Saturnalia Read online

Page 2


  “Be off!” shouted Malcolm, moving up beside his master. He would turn twenty in a matter of weeks, old enough to be his own master, and had increasingly found the role of lagging lackey insufferable.

  “Off now!” The dog dropped back; Malcolm stayed.

  Mr. Hogwood cast him a look full of meaning. What use was there in parading your man if he humiliated you in public?
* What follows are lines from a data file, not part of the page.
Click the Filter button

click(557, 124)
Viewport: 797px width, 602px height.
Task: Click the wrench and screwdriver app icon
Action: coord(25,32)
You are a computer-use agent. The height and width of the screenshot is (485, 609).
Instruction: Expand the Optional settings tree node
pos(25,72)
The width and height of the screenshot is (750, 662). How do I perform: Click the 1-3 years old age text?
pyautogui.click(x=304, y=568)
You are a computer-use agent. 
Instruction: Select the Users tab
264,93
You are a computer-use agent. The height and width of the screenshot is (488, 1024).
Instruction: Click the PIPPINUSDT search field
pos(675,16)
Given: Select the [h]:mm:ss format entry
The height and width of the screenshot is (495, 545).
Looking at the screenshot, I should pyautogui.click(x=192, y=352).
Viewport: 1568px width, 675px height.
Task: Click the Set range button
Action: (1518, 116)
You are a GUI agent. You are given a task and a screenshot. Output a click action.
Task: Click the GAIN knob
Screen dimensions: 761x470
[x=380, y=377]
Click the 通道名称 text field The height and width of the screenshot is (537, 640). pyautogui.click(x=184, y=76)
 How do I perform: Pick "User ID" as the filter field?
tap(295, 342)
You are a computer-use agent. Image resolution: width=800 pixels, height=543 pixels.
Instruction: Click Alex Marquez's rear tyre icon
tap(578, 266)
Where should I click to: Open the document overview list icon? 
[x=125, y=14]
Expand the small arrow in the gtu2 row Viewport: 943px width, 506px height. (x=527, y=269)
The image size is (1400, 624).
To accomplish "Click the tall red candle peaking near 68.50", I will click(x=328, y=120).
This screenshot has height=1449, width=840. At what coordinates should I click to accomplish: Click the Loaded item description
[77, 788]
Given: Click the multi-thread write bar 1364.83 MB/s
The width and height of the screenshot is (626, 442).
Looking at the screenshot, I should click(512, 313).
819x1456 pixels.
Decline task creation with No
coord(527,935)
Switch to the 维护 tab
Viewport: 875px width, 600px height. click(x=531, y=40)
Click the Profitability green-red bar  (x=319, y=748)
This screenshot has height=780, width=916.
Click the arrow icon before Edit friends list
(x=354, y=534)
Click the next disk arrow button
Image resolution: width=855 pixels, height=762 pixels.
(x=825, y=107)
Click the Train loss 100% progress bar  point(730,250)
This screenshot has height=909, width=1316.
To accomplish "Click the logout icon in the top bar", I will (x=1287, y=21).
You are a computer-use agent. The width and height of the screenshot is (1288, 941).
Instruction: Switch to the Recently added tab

  “Beware of yonder goats,” said Malcolm solicitously, justifying his presence. He slowed his long legs to match his master’s pace. “Mrs. Mott’s shop’s on the left, past the pump,” he added, as if Mr. Hogwood didn’t know. In further display of his services, he scouted a patch of treacherous footing, sent scurrying a succession of pigs, and defended his master from a foul-breathed fishwife before flinging open Mrs. Mott’s door with a deference verging on mockery.

  A savory braid of scent reached his nose, woven of fruitcakes, lemons, and wines. His eyes took in the equally pleasing sight of Mrs. Mott’s comely shopgirl.

  “Six of your sweetest oranges,” said Malcolm. He grinned, his teeth glinting like winter stars, and received a modest smile from the girl. Finding his master scrutinizing the rums and brandies, he approached her more closely. “Plus a half pound of raisins,” he whispered, then winked. The girl nodded knowingly. Malcolm took stock of her body’s many advantages while she stooped for the one item and ascended a short stepladder for the other. Paying for both, he promised to return the favor at a future date, winked, and nearly yanked the door off its hinges in honor of his master’s exit.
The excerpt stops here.